Cite as: 507 U. S. 619 (1993)
White, J., dissenting
I
A
Chapman v. California, 386 U. S. 18 (1967), established the federal nature of the harmless-error standard to be applied when constitutional rights are at stake. Such rights, we stated, are "rooted in the Bill of Rights, offered and championed in the Congress by James Madison, who told the Congress that the 'independent' federal courts would be the 'guardians of those rights.' " Id., at 21 (footnote omitted). Thus,
"[w]hether a conviction for crime should stand when a State has failed to accord federal constitutionally guaranteed rights is every bit as much of a federal question as what particular federal constitutional provisions themselves mean, what they guarantee, and whether they have been denied. With faithfulness to the constitutional union of the States, we cannot leave to the States the formulation of the authoritative laws, rules, and remedies designed to protect people from infractions by the States of federally guaranteed rights." Ibid. (emphasis added).
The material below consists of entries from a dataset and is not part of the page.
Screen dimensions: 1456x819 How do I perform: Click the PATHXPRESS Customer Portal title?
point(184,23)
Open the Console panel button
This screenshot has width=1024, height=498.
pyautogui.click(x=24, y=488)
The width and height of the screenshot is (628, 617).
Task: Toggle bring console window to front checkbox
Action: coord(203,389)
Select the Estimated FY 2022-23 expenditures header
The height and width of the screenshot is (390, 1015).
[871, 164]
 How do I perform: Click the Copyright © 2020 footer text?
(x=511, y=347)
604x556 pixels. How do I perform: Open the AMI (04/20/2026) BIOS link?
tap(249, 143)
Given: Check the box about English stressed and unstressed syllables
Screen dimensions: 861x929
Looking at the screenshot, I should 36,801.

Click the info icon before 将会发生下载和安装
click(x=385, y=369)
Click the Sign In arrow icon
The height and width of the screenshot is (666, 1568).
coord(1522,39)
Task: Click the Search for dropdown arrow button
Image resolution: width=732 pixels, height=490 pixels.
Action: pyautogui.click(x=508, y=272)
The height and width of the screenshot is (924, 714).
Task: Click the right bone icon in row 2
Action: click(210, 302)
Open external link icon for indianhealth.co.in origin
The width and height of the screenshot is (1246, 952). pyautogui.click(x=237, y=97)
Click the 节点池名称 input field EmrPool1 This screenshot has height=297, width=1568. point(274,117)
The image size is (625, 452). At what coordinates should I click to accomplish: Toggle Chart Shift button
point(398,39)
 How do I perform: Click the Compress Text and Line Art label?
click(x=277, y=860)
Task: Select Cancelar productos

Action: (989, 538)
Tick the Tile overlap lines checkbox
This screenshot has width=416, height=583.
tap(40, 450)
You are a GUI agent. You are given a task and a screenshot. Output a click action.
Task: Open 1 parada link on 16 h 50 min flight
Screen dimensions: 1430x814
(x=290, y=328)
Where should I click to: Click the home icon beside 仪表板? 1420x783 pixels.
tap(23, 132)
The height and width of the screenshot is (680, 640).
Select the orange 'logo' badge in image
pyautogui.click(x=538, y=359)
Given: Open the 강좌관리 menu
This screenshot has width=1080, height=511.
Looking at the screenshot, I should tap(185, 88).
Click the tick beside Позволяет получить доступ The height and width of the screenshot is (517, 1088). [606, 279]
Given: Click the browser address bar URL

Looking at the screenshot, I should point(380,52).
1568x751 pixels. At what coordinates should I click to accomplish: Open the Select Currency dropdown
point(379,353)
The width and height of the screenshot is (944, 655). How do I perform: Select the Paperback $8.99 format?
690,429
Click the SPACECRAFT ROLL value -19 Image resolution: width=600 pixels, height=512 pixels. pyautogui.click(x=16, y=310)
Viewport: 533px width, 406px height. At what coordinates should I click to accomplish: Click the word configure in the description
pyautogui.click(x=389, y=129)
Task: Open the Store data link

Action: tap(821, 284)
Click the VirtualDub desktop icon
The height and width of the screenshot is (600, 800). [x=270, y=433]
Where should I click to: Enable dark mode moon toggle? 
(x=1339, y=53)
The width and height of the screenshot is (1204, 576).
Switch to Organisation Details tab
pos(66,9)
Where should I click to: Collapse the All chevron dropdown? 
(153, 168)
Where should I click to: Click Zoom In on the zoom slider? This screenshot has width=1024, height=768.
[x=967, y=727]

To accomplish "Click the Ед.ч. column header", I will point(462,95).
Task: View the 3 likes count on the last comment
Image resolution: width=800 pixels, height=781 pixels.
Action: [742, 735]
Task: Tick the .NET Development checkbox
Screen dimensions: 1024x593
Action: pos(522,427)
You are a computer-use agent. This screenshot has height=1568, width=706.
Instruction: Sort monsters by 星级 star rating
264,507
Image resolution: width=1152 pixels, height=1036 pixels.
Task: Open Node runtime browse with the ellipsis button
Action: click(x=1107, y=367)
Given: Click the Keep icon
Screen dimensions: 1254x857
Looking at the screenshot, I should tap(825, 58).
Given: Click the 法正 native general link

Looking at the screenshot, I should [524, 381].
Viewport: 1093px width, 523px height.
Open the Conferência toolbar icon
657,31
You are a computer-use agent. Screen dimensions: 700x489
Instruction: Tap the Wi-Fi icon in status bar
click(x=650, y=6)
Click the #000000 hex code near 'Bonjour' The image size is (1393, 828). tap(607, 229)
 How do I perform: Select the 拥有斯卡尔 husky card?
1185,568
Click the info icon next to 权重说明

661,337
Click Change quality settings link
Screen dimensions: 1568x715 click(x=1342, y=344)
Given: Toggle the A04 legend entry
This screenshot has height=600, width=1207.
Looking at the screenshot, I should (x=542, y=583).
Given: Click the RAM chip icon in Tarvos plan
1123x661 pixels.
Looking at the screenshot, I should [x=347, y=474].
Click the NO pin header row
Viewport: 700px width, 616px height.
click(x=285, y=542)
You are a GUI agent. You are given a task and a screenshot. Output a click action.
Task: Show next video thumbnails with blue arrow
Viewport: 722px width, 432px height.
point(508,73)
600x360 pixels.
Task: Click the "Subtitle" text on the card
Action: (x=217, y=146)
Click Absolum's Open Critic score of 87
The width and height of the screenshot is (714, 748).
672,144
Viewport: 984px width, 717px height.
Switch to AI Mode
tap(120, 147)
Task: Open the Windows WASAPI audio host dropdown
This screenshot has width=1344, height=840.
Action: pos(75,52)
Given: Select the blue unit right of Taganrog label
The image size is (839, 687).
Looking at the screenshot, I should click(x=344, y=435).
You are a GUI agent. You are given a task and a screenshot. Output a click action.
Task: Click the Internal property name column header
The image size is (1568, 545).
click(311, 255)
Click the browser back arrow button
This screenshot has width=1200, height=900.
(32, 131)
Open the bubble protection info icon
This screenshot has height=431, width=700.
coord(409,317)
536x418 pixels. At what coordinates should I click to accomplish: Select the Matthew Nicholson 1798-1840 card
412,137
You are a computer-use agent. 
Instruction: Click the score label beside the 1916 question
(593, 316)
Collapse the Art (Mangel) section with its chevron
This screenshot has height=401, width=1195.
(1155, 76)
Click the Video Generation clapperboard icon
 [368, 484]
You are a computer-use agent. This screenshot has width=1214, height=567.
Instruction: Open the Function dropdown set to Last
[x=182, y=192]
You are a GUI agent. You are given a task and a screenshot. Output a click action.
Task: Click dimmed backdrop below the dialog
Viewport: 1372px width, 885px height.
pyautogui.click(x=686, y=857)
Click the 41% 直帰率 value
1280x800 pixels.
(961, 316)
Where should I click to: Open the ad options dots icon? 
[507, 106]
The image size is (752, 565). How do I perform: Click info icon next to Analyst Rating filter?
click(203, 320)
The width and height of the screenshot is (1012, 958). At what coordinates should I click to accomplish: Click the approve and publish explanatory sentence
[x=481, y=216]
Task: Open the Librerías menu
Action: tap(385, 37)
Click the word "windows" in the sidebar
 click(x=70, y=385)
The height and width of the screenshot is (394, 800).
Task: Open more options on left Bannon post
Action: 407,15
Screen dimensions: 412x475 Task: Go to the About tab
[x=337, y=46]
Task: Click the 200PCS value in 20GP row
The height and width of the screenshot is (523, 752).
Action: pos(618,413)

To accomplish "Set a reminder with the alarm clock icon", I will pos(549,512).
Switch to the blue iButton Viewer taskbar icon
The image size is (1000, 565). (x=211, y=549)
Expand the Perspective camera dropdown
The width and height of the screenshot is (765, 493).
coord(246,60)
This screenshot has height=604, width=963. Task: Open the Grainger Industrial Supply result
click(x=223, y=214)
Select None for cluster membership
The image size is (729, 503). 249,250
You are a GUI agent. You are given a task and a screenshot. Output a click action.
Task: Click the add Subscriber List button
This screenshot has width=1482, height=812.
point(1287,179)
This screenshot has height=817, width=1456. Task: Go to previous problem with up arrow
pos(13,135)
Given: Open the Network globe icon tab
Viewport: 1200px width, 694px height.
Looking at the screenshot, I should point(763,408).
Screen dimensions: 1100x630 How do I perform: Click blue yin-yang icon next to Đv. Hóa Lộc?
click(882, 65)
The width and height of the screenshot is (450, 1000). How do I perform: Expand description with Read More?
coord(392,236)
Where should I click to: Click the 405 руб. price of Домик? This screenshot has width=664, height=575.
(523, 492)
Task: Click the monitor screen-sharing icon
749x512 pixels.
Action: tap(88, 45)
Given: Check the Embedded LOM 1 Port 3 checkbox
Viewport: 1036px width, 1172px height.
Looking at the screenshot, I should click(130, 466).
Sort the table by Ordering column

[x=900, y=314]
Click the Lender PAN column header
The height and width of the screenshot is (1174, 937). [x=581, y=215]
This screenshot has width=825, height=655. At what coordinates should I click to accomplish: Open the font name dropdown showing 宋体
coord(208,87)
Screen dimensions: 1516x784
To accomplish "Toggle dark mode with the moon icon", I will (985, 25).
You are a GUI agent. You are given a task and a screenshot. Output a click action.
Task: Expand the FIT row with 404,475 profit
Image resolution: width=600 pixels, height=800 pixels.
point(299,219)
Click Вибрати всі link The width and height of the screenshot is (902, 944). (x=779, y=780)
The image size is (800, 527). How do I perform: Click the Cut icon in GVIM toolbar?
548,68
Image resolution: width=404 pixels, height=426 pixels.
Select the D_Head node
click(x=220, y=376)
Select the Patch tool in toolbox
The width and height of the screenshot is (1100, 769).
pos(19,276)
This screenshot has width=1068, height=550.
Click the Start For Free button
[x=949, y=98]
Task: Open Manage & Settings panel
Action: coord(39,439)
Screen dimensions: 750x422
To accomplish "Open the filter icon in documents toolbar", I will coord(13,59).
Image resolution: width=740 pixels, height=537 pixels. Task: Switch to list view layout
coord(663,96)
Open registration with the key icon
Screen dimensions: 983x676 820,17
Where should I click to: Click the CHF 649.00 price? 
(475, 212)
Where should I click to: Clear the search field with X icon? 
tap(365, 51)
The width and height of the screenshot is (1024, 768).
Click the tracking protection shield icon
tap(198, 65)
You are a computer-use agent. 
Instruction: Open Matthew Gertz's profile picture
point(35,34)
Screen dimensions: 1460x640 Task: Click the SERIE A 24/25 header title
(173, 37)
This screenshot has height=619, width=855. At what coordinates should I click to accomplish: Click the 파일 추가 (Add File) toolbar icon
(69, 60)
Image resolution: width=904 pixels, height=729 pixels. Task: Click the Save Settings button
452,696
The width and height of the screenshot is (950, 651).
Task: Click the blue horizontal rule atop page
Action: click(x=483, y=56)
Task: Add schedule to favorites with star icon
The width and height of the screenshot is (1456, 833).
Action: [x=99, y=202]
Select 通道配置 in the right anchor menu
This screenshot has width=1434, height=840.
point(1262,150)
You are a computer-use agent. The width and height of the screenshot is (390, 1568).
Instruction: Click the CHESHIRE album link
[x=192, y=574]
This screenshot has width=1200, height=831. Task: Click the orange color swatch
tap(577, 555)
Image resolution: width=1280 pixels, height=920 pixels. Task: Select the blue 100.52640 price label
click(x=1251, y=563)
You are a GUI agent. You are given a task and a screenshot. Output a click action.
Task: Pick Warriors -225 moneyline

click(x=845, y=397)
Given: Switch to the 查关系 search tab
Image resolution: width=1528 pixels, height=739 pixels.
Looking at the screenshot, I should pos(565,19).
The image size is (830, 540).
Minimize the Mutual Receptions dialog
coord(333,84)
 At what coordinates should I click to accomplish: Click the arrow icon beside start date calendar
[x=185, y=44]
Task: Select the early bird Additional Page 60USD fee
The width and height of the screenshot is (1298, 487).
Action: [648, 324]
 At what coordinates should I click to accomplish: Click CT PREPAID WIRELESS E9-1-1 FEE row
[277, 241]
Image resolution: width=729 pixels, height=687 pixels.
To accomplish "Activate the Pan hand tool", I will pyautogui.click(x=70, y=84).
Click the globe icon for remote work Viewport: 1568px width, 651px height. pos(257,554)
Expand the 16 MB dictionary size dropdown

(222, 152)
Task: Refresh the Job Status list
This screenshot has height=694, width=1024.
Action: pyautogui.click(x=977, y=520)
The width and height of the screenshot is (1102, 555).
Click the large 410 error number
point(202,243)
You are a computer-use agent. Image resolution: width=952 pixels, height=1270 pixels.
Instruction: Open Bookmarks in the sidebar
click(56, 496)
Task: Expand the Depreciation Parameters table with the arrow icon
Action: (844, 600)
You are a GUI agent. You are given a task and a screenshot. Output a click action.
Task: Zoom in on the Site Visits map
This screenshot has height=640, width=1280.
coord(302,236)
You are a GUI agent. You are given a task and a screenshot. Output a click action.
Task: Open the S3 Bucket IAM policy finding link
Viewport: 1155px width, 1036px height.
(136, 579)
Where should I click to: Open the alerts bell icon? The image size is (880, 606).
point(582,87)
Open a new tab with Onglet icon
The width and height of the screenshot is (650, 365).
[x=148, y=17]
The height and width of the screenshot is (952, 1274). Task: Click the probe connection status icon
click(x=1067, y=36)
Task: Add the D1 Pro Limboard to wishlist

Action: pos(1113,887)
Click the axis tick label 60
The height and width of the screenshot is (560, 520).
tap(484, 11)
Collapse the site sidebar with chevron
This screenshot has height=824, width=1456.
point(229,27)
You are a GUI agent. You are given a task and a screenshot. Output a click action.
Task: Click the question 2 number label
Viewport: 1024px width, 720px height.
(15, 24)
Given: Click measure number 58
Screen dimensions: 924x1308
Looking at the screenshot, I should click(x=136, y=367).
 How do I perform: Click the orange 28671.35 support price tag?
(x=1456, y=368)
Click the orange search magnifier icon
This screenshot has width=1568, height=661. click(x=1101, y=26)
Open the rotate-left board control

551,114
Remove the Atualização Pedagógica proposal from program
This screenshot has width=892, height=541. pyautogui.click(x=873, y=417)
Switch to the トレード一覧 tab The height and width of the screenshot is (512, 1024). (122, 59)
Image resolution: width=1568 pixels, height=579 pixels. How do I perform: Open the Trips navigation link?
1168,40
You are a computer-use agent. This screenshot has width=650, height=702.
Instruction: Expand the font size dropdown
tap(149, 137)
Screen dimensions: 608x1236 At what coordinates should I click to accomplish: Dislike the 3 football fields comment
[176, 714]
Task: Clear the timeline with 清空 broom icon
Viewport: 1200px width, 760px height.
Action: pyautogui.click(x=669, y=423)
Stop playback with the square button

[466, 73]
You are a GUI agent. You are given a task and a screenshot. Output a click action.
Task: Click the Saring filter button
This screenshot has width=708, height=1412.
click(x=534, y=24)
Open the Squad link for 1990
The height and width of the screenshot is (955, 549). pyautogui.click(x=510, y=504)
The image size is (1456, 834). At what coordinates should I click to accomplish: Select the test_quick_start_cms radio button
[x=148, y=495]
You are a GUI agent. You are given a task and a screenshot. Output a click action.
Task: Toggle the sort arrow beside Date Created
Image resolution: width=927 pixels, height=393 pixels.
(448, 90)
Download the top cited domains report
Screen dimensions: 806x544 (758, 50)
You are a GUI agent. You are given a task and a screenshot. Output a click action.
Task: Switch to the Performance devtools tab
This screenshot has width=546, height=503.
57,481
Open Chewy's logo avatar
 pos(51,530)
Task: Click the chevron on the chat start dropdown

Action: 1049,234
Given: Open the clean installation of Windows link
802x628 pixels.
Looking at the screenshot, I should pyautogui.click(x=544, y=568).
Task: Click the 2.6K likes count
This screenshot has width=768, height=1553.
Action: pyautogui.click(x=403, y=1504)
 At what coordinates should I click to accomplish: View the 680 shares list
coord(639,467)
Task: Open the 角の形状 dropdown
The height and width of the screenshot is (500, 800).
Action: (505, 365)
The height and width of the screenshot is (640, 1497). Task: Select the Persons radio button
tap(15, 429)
Chapman, it is true, never expressly identified the source of this harmless-error standard. But, whether the standard be characterized as a "necessary rule" of federal law, ibid., or criticized as a quasi-constitutional doctrine, see id., at 46, 51 (Harlan, J., dissenting), the Court clearly viewed it as essential to the safeguard of federal constitutional rights. Otherwise, there would have been no justification for imposing the rule on state courts. Cf. id., at 48-51 (Harlan, J., dissenting). As far as I can tell, the majority does not question Chapman's vitality on direct review and, therefore, the federal and constitutional underpinnings on which it rests.
That being so, the majority's conclusion is untenable.